Overview

DeepDEP is a deep learning model that predicts gene dependencies using single or multi-omics data of DNA mutation, gene expression, DNA methylation, and copy number alteration (CNA) profiles in a human cancer sample (cell line or tumor) (Chiu et al., Science Advances 2021). The term "genetic dependency" denotes the degree to which the viability of cancer cells is inhibited by knocking out a gene.  shinyDeepDEP is an R Shiny app that provides a user-friendly interface to DeepDEP with no requirement of programming skills or computational resources. shinyDeepDEP is designed to predict, prioritize, analyze, and interpret genetic dependencies with it three main analysis modules, Module 1: Predict Genetic Dependencies (core module), Module 2: Find Similar Samples, and Module 3: Analyze TCGA Predictions. Here we provide an overview of our tool. For detailed information regarding the input data format or each module, please visit the corresponding help pages or click on the question mark at each input/output section.

DeepDEP: Deep Learning-Based Prediction of Gene Dependencies of Tumors from Integrated Genomic Profiles

Given omics profiles, DeepDEP predicts gene dependency values for 1,298 pre-selected genes relevant to cancer or genes in a user-selected gene set/pathway.

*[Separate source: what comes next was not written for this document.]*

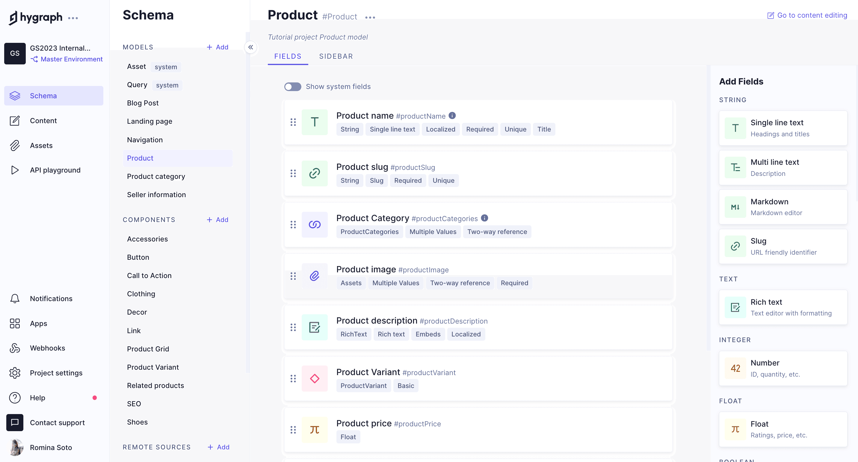Open the three-dots menu beside the hygraph logo
This screenshot has width=858, height=462.
coord(73,18)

It comprises five component networks:

• A mutation encoder, designed to capture meaningful embeddings of gene mutation data 
• An expression encoder
• A DNA methylation encoder
• A copy number alteration (CNA) encoder
• A fingerprints encoder, designed to capture pathway information of a genetic dependency under study

In the publication of DeepDEP, we systematically evaluated the prediction performance using hold-out cancer cell lines and multiple measures, including mean squared error in gene dependency scores and per-cancer cell line correlation coefficients between actual and predicted data. DeepDEP has achieved marked improvements over a diverse array of conventional methods, such as linear regression, support vector machines, and alternative deep learning models trained either with cell lines alone, without transferring features learned from tumors, or using principal components to replace encoder outputs. Furthermore, we validated the predictions with real-world clinical data from corresponding patients. For more details on the model design, validation, and applications, please refer to the publication of DeepDEP (Chiu et al., Science Advances 2021). The Python implementation of DeepDEP is available in our Code Ocean repository.

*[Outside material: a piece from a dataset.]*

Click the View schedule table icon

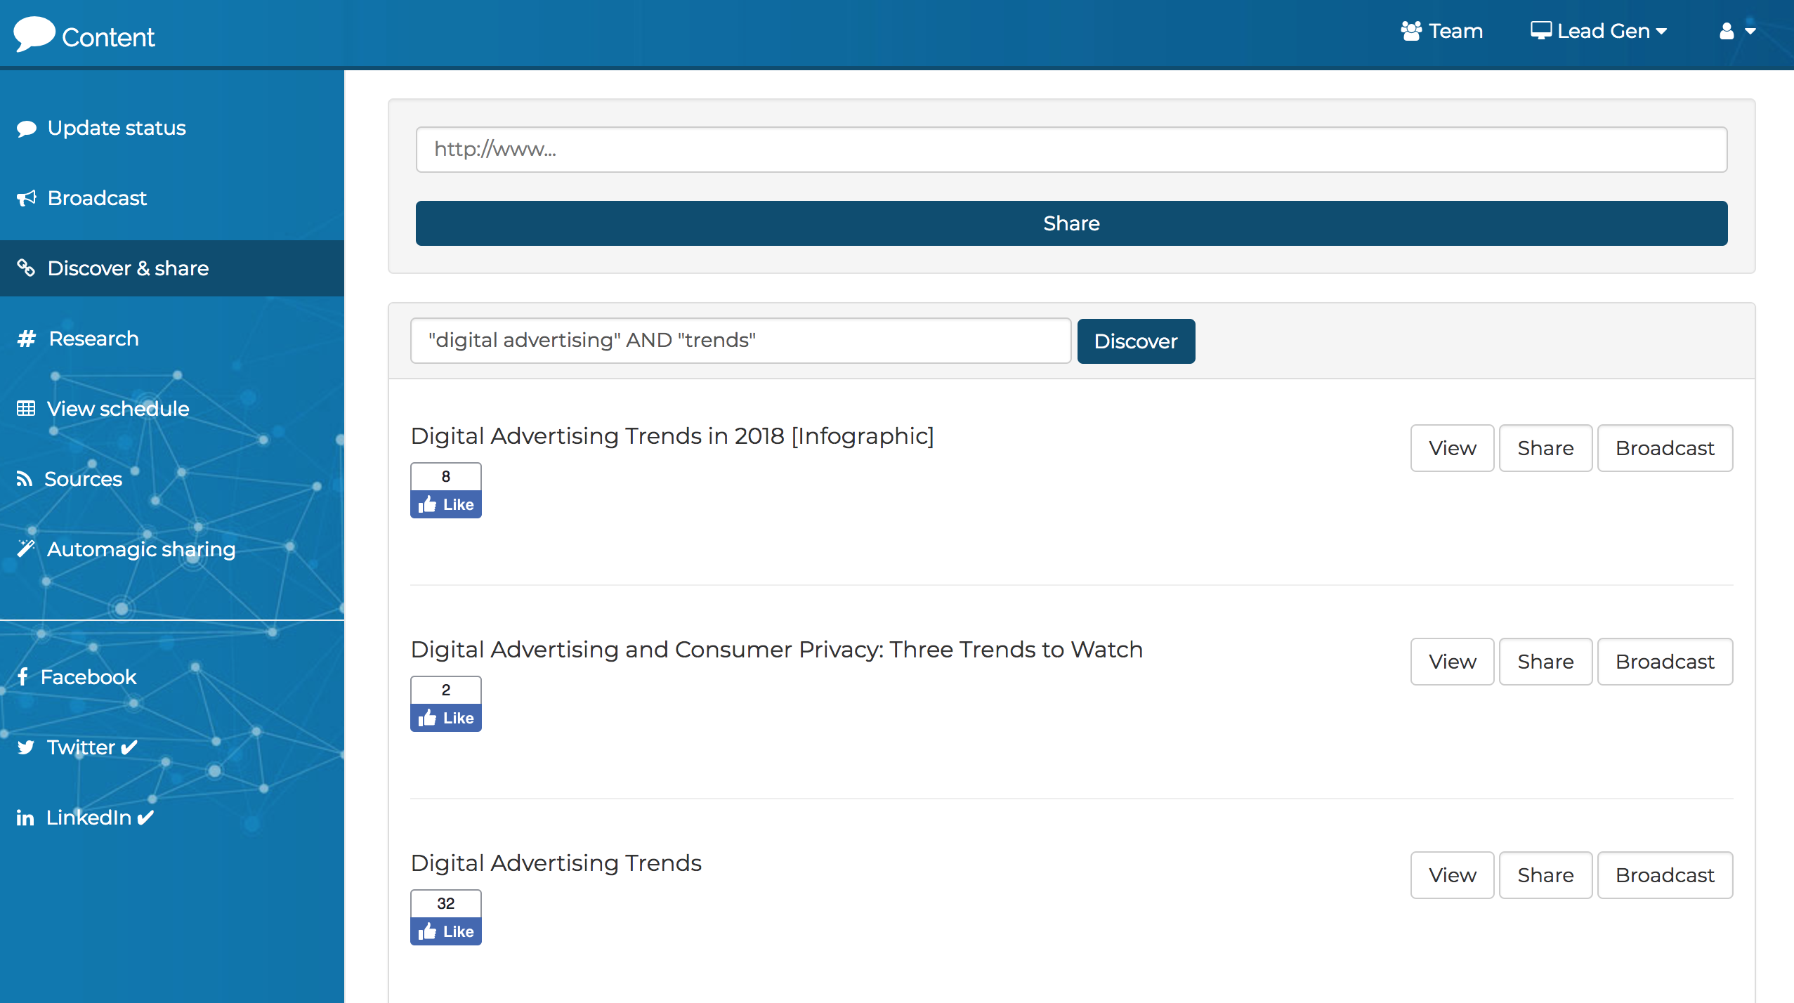26,409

Along with the full DeepDEP model utilizing all four omics, we have also developed models using only mutation and expression data, as well as a model for each single omics data type. shinyDeepDEP automatically selects the best model based on the data users upload, in the order of full four omics (full DeepDEP), mutations + expression, methylation alone, expression alone, mutations alone, and CNA alone.

shinyDeepDEP: Implementation and Enhancement of DeepDEP by a User-friendly R Shiny Framework

"Module 1: Predict Dependencies (core module)" predicts, prioritizes, and interprets the gene dependencies of the query cancer sample.

This module employs DeepDEP to predict genetic dependencies across the default list of 1,298 cancer-relevant genes or genes involved in a specific gene set/pathway of interest. The R Shiny app offers an intuitive user interface that enables interactive visualization, searching, filtering, and functional interpretation of all prediction results, along with detailed annotations for individual genes.

"Module 2: Find Samples" identifies cell lines/tumors in our curated datasets with similar omics profiles to those of the query sample and examines their genetic dependencies.

This module finds cancer cell lines or tumors in our curated datasets with similar mutation and/or gene expression profiles to those of a query sample and examines the top similar samples' real (for cell lines with CRISPR screening results from DepMap) and predicted genetic dependencies (for tumors with predictions by the full DeepDEP model).

"Module 3: Analyze TCGA" provides access to the pre-generated gene dependencies of TCGA tumors and examines the molecular and clinical relevance.

This module allows users to effortlessly explore pre-calculated gene dependency scores for over 8,000 TCGA tumors as predicted by the full DeepDEP model. It facilitates the analysis of these gene dependencies in conjunction with genetic alterations, such as gene mutations and expression dysregulation, and patient survival, to uncover molecular and clinical insights.